→ Tasks
**A)** According to the forum thread on James Bond, why does the fictional Bond come up whenever men's clothing is discussed today?
**B)** From the forum thread on James Bond, reproduce the stretch from "Ian Fleming himself" through "about proper dress.".

:: Excerpt to read

Back on the subject of watches, one of my favourite designs of all was apparently inspired by a short passage in From Russia With Love.
https://www.luxurybazaar.com/items/..._1966_-_Full_Calendar_RG__White__Leather.html

Now there's a watch to wear with a 3 piece suit!!
GP actually came up with this watch as a direct result of the reference in the book but some 40 years later. Bond is powerful stuff.

It seems that to most people here the ideal examples of dress are a make-believe spy and a nazi-sympathiser turncoat who "opted out" of the Royal family...  I suppose the common response would be that admiring their dress doesn't have to lead to admiring anything else but I do still find them both to be bizarre role models in any way shape or form.

Just playing devil's advocate,

Chris.


----------



## blairrob (Oct 30, 2010)

Apatheticviews said:


> Actually Ian Fleming didn't have a contract with Rolex for the books, and _*during the first movie no Rolex was provided by the company. It actually came directly off the wrist of the producer so that it could be in the movie at all.  In this specific case it was writer's intentions*_ (a Rolex Oyster Perpetual) coupled with availability which established canon (the Submariner). Later in the series it was modified to be the Omega, however my point still stands that James Bond ALWAYS wore a watch, whether in suit or not (book or movie version).


 _I hate being wrong. Are you my ex? Finally catching me in an error? Hope you're still enjoying my house_:mad2:

Blair
(formerly honeybunch)


----------



## phyrpowr (Aug 30, 2009)

silverporsche said:


> The literary Bond did wear a Rolex Oyster Perpetual watch (double as brass knuckles ) Personal car 1933 Bentley , company car , Aston Martin DB3.
> The movie version of Bond was quite different , example Bond smoked sixty Chesterfields a
> day in the book , the movie version did not smoke.


silverporsche, I don't have all the books, but I seem to have retained the impression that the Bentley might have been a Service vehicle (confiscated) and that Bond was "assigned" another vehicle later, same reasons for the Beretta>Walther upgrade. Can you recall?

But I also have some memory of Bond discussing the work he had done on the Bentley, indicating it was personal vehicle. Oh, man, now I gotta go hit the used book store...


----------



## silverporsche (Nov 3, 2005)

phyrpowr said:


> silverporsche, I don't have all the books, but I seem to have retained the impression that the Bentley might have been a Service vehicle (confiscated) and that Bond was "assigned" another vehicle later, same reasons for the Beretta>Walther upgrade. Can you recall?
> 
> But I also have some memory of Bond discussing the work he had done on the Bentley, indicating it was personal vehicle. Oh, man, now I gotta go hit the used book store...


Ian Fleming himself owned two Thunderbirds and an Avanti. I would guess that whenever there is a discussion concerning men's clothing today , James Bond a fictional characer
is mention. Why because there are very few well-dressed men in Hollywood today especially
young actors. Where Astaire , Gable , Grant , Cooper , Etc, set examples of elegant dress
sadly men today in Hollywood dress very poorly and could care less about proper dress.

::::
:: Supplied information

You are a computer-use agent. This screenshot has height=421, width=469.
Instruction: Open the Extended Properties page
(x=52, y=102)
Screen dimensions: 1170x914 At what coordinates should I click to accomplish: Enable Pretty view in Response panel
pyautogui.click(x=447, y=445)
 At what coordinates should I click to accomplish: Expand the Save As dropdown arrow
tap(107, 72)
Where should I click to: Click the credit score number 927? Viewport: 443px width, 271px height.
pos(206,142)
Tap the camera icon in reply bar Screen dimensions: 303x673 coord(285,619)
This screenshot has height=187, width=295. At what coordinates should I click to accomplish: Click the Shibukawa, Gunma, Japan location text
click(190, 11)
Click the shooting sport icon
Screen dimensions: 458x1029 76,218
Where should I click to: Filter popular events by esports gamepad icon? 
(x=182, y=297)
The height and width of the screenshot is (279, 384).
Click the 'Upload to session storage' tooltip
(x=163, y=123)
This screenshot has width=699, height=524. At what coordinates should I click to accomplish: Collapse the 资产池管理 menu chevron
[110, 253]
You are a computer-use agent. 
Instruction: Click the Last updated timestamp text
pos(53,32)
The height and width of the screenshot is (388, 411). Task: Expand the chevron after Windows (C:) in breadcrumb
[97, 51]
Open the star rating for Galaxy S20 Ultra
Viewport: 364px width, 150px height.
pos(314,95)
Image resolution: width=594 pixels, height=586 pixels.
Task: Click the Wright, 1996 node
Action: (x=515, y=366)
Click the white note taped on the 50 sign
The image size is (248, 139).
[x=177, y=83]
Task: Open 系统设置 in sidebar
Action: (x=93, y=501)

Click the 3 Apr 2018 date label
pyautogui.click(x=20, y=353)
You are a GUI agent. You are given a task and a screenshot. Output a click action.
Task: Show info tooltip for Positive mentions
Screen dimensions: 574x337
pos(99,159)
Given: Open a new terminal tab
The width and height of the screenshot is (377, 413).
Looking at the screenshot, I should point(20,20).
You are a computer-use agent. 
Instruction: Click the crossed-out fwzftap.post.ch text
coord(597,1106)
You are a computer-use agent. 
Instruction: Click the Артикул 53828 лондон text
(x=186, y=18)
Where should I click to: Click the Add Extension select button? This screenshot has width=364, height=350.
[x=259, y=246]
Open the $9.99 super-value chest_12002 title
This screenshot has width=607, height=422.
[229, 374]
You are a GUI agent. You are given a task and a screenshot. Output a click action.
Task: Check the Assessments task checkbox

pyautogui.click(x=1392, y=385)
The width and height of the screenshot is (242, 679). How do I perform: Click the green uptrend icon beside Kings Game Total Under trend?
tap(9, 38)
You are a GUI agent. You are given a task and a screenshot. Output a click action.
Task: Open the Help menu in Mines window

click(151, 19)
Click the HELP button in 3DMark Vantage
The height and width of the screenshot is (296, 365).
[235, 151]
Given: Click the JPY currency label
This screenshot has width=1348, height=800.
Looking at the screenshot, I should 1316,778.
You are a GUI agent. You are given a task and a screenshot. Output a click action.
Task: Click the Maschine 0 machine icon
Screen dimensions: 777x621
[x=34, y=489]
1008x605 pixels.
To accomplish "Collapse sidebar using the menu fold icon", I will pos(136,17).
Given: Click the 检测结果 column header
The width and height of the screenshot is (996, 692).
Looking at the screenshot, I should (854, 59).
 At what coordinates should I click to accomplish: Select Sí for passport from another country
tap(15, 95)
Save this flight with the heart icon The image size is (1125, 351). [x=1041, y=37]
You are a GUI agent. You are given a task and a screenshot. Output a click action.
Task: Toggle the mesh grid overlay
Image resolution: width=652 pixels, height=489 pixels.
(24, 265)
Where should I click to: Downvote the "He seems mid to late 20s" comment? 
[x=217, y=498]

::::

→ Written answers
**A)** The poster says there are very few well-dressed men in Hollywood today, especially among young actors. Astaire, Gable, Grant and Cooper once set examples of elegant dress, but men in Hollywood now dress very poorly and don't care about proper dress.

**B)**
Ian Fleming himself owned two Thunderbirds and an Avanti. I would guess that whenever there is a discussion concerning men's clothing today , James Bond a fictional characer
is mention. Why because there are very few well-dressed men in Hollywood today especially
young actors. Where Astaire , Gable , Grant , Cooper , Etc, set examples of elegant dress
sadly men today in Hollywood dress very poorly and could care less about proper dress.